[[ SOURCE DATA open ]]

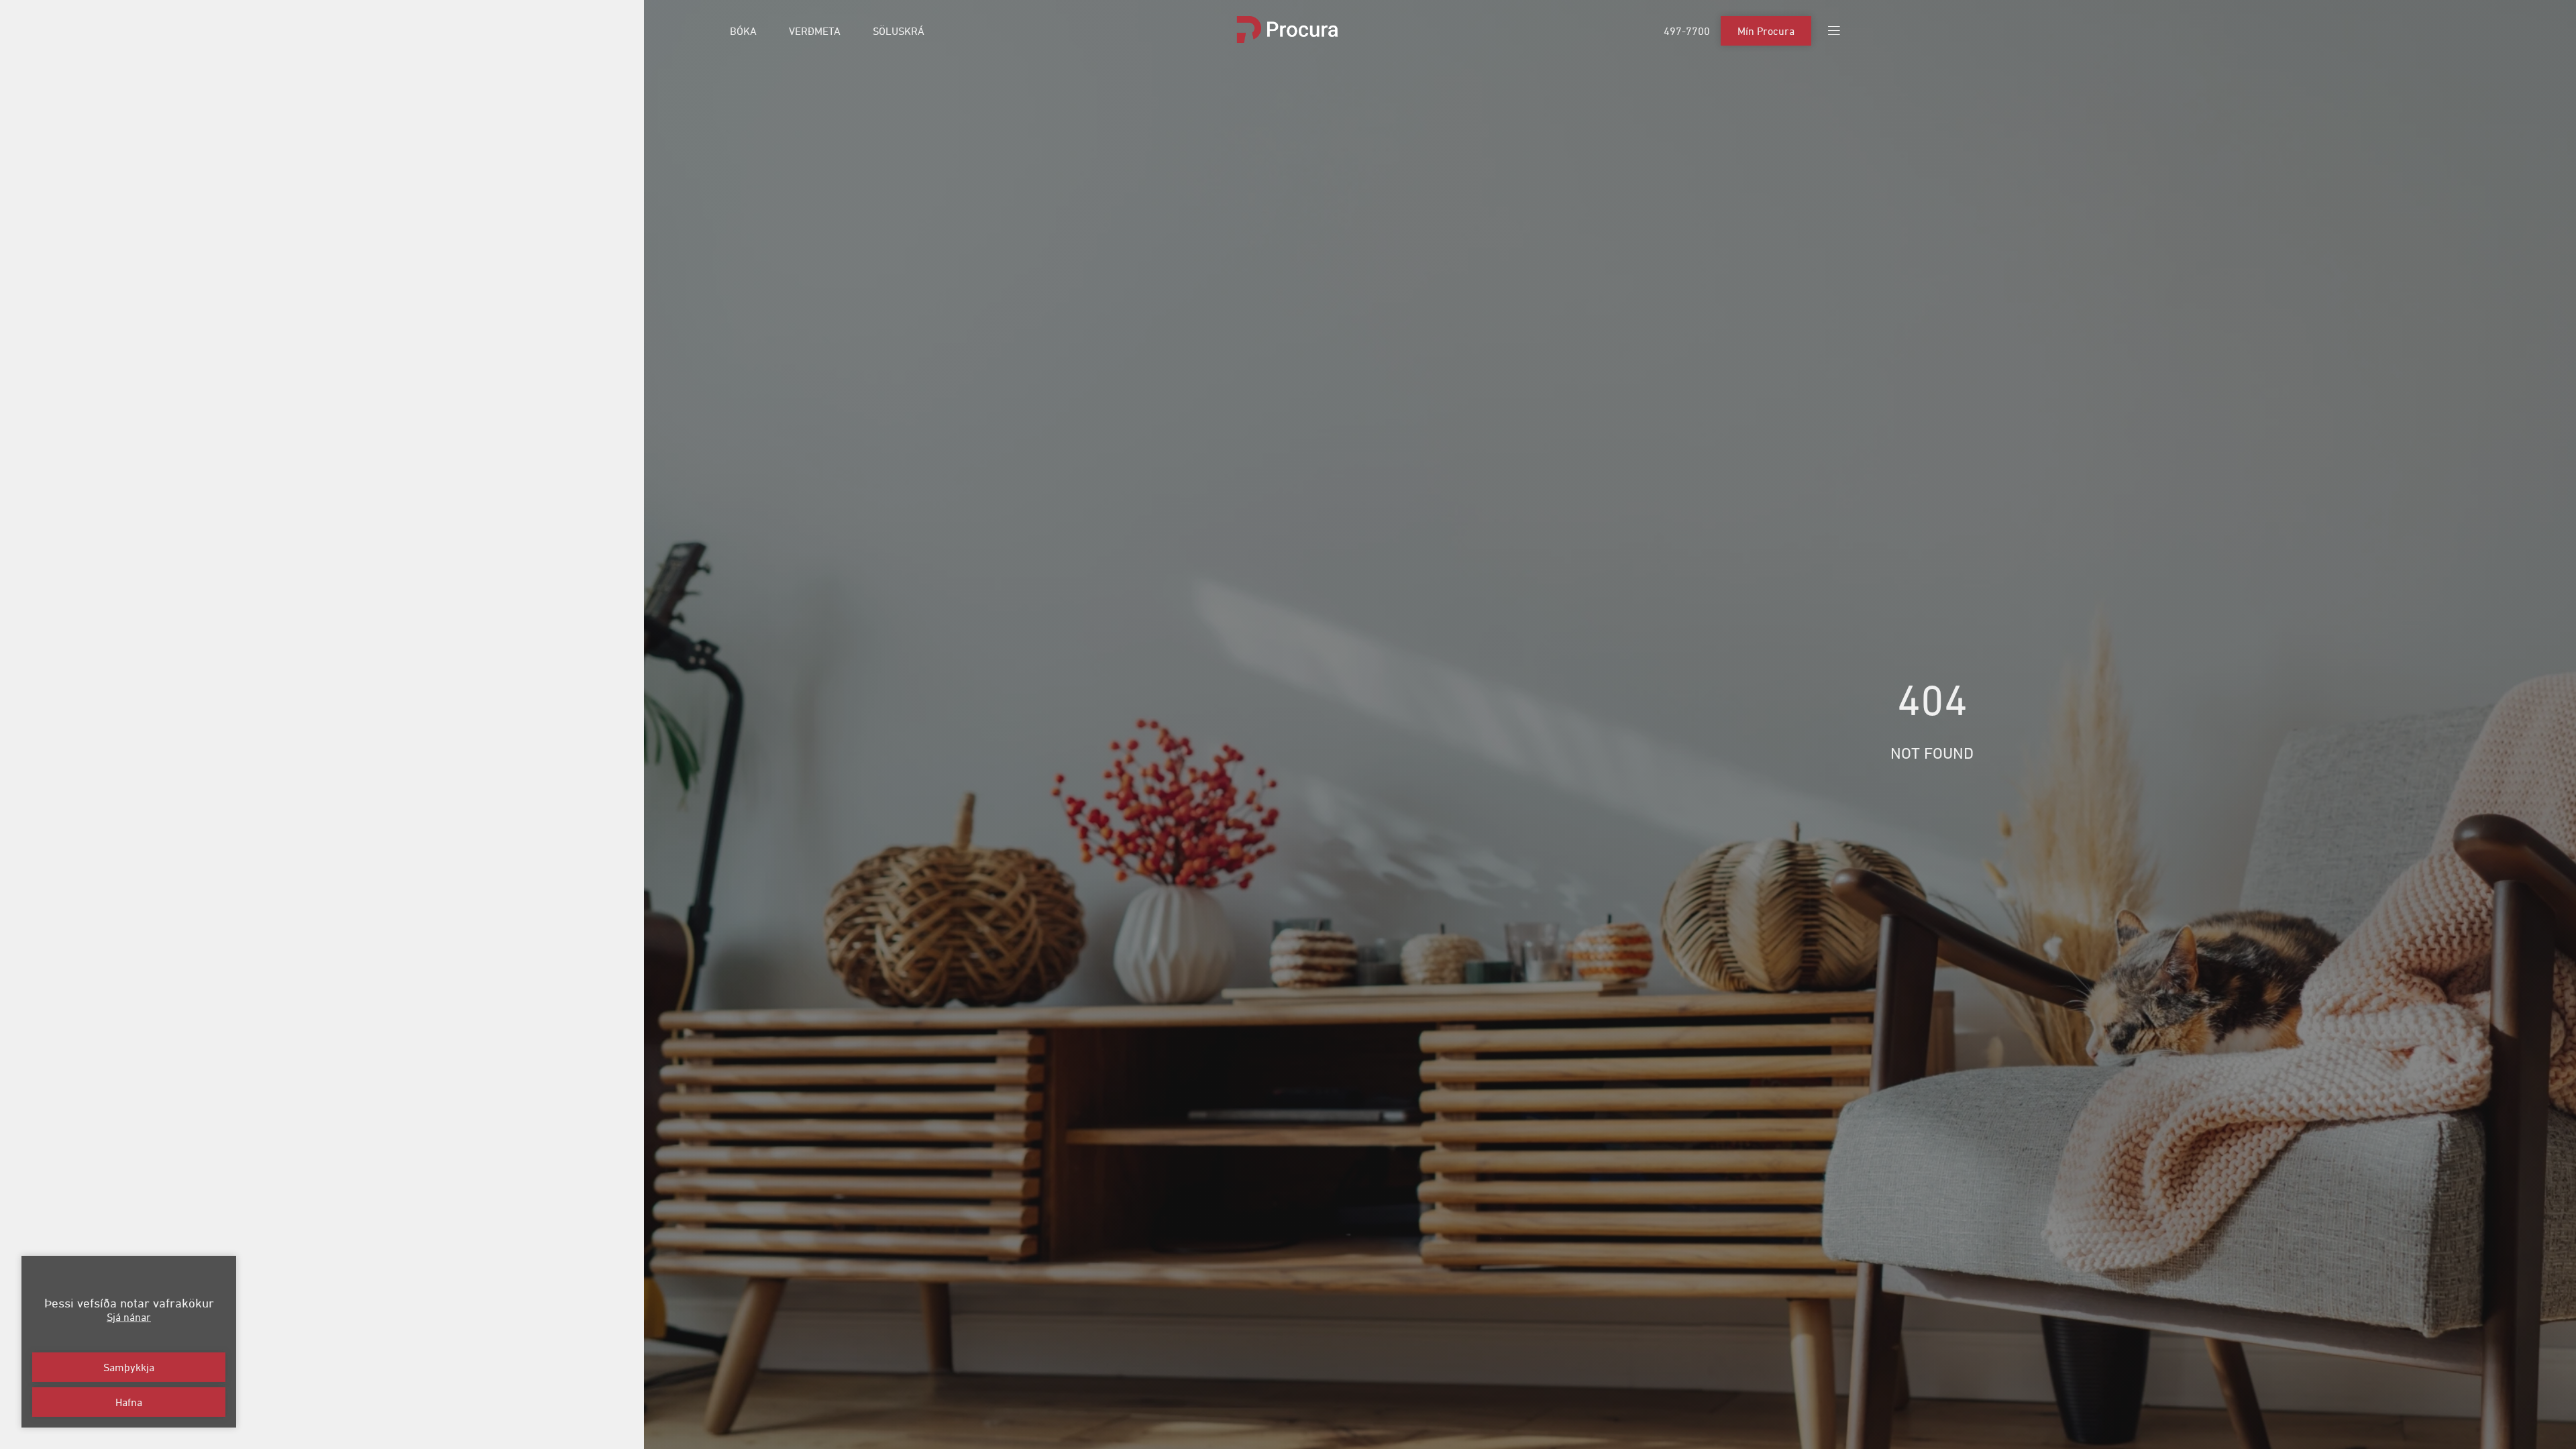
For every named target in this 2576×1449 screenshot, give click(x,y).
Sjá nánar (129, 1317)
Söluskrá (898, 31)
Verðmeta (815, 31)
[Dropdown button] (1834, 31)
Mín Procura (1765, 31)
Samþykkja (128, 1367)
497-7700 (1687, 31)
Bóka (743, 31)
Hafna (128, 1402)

[[ SOURCE DATA closed ]]

● **ASSIGNMENT**:
Exact copies of the lines from the one holding "Sjá nánar (129, 1317)" through the last line above, and only those, make up the answer.

● **TASK RESULT**:
Sjá nánar (129, 1317)
Söluskrá (898, 31)
Verðmeta (815, 31)
[Dropdown button] (1834, 31)
Mín Procura (1765, 31)
Samþykkja (128, 1367)
497-7700 (1687, 31)
Bóka (743, 31)
Hafna (128, 1402)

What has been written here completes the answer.